Task item
Extract every line of the material below word for word, and omit the pictures.

[[ Task data open ]]

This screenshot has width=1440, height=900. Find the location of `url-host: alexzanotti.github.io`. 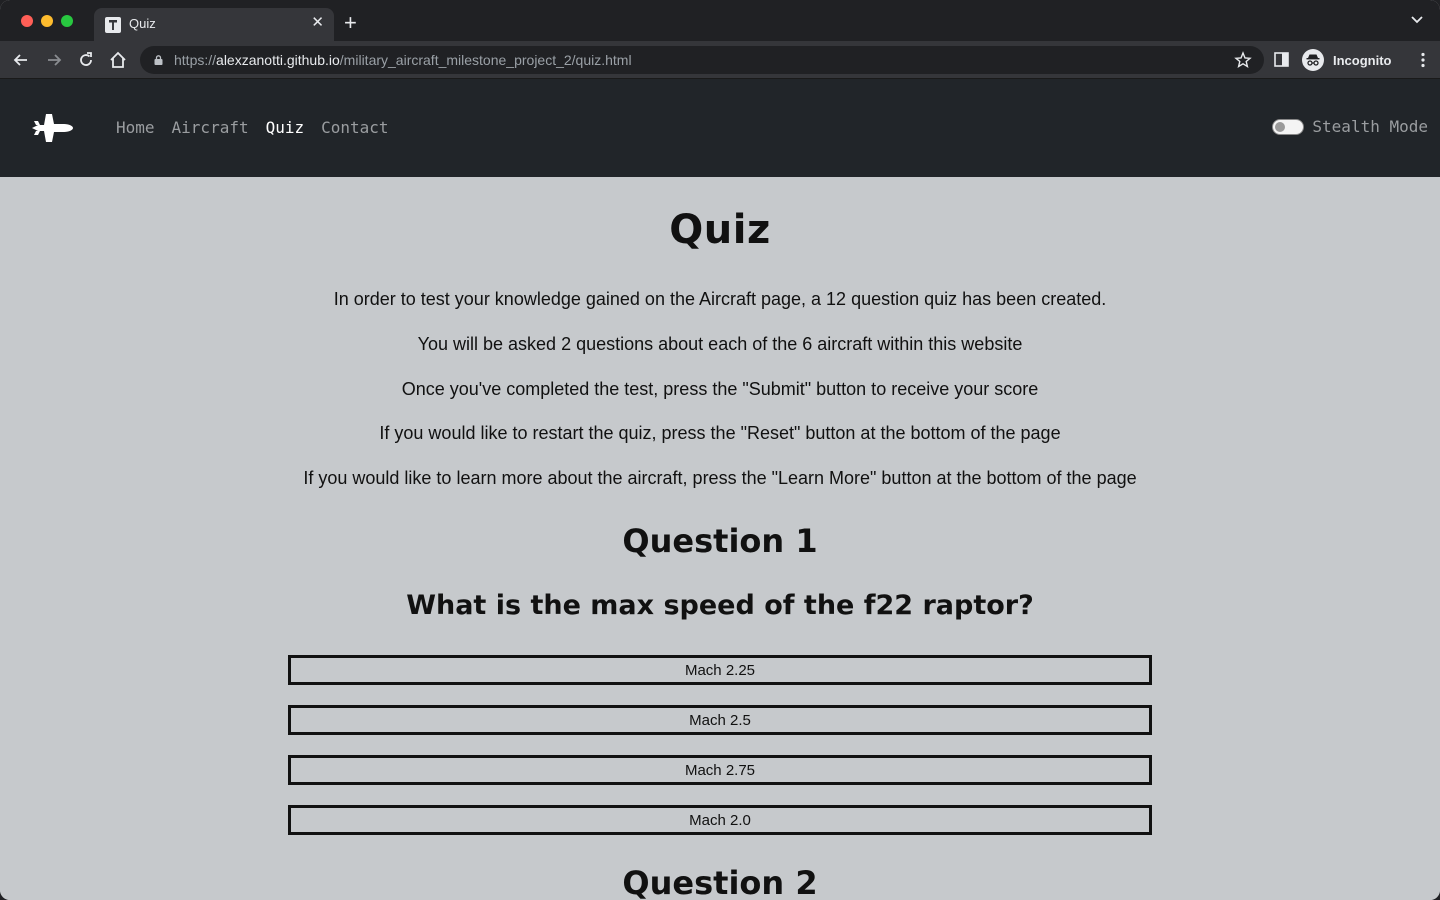

url-host: alexzanotti.github.io is located at coordinates (278, 60).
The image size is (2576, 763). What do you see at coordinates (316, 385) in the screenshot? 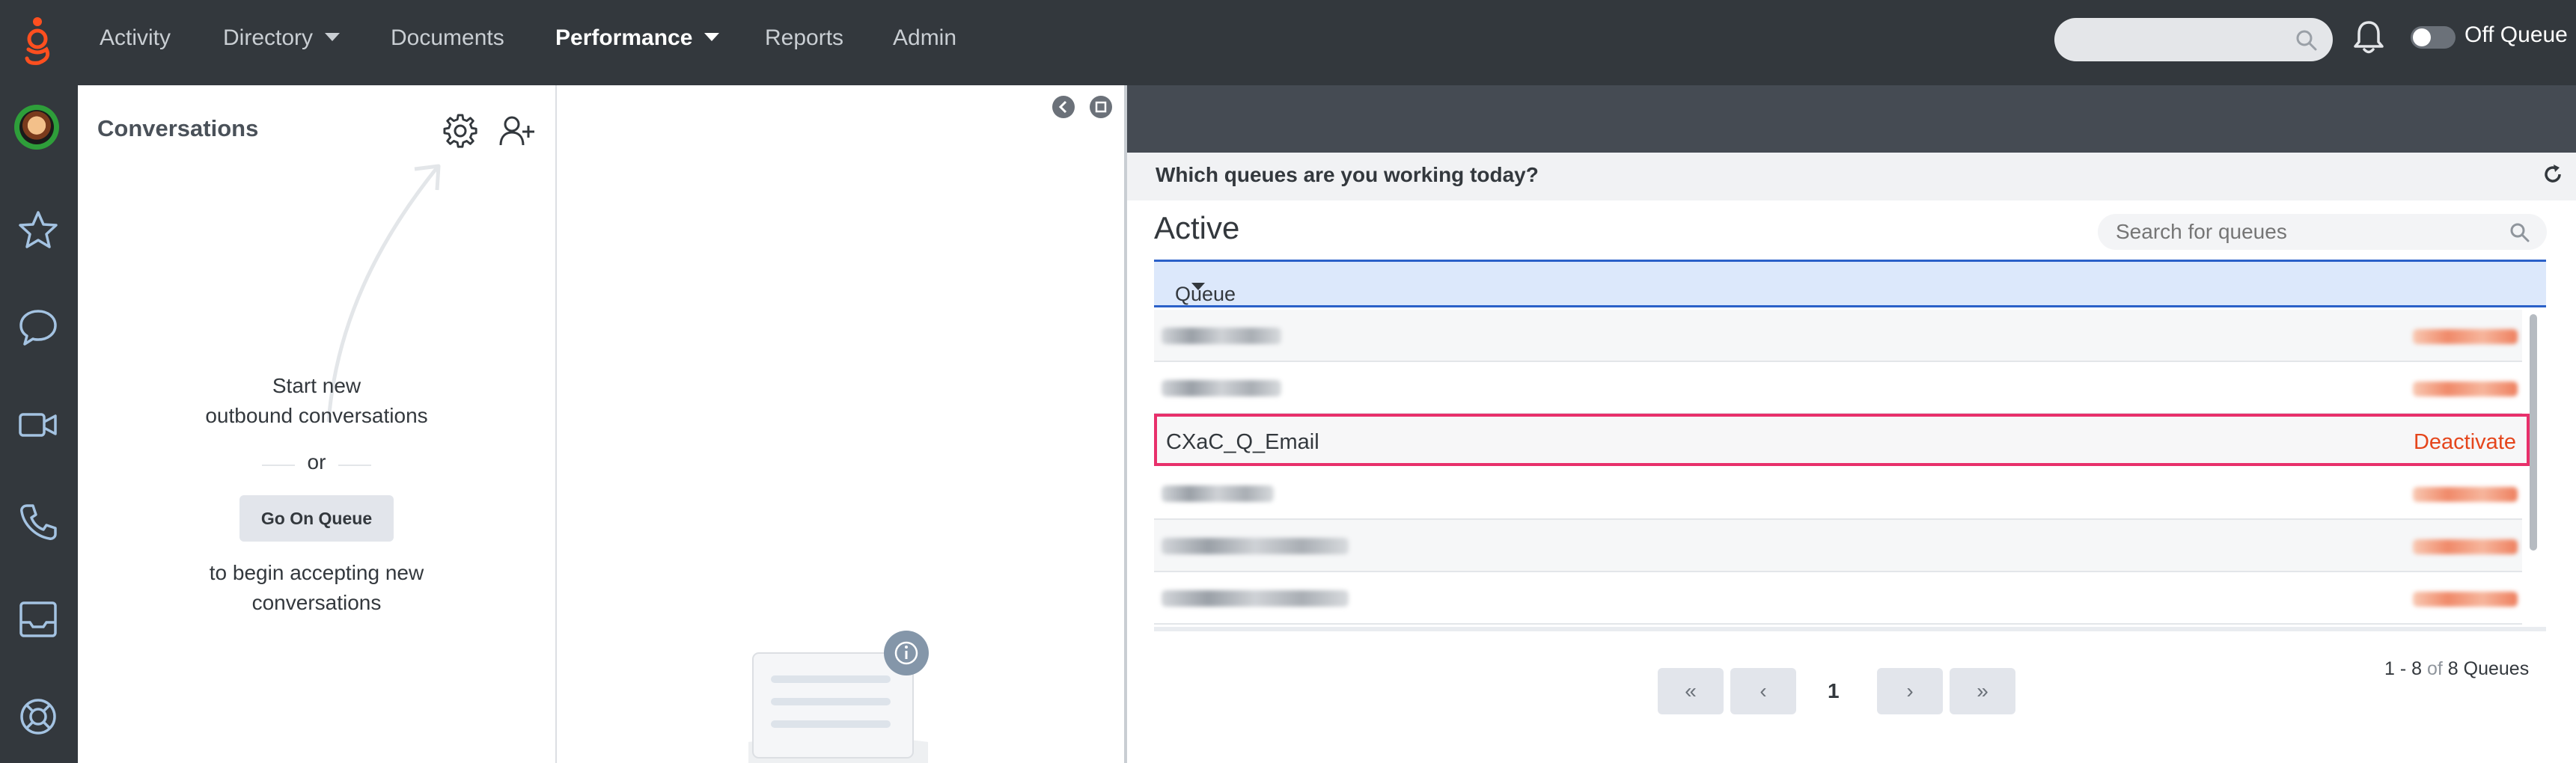
I see `hint-start-new: Start new` at bounding box center [316, 385].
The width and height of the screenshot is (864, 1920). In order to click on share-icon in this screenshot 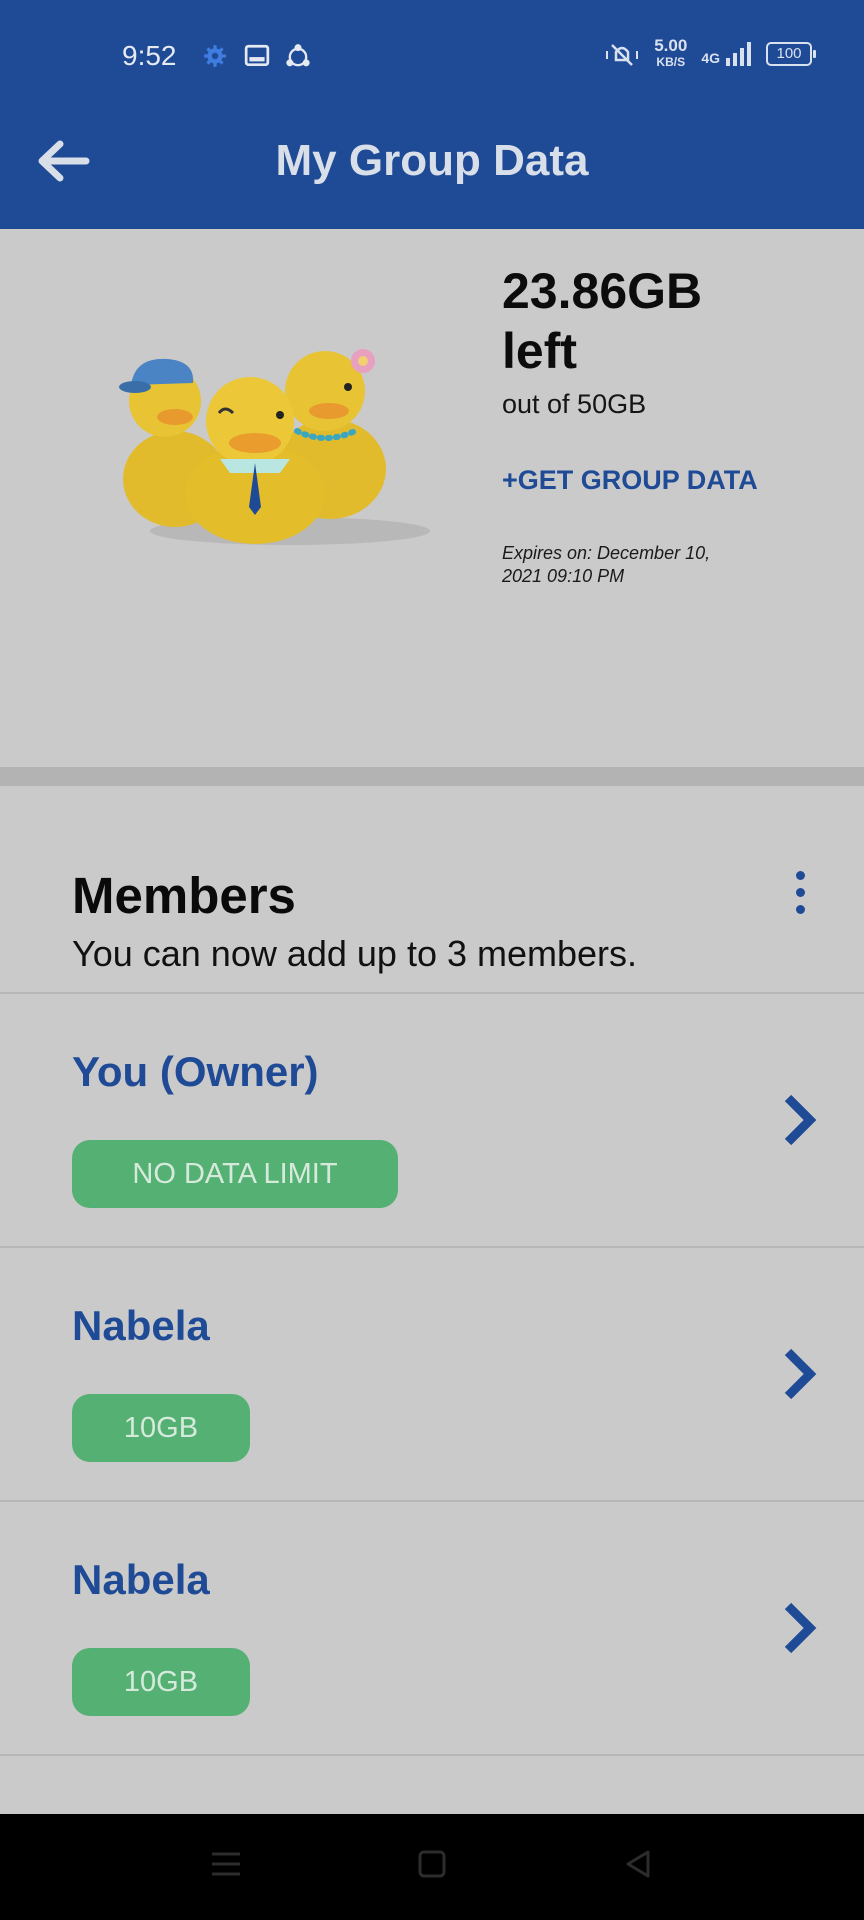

[[ Task data closed ]]

Written solution
This screenshot has width=1440, height=900. Find the location of `url-host: alexzanotti.github.io`. 

url-host: alexzanotti.github.io is located at coordinates (278, 60).
The image size is (2576, 763). What do you see at coordinates (316, 385) in the screenshot? 
I see `hint-start-new: Start new` at bounding box center [316, 385].
The width and height of the screenshot is (864, 1920). In order to click on share-icon in this screenshot 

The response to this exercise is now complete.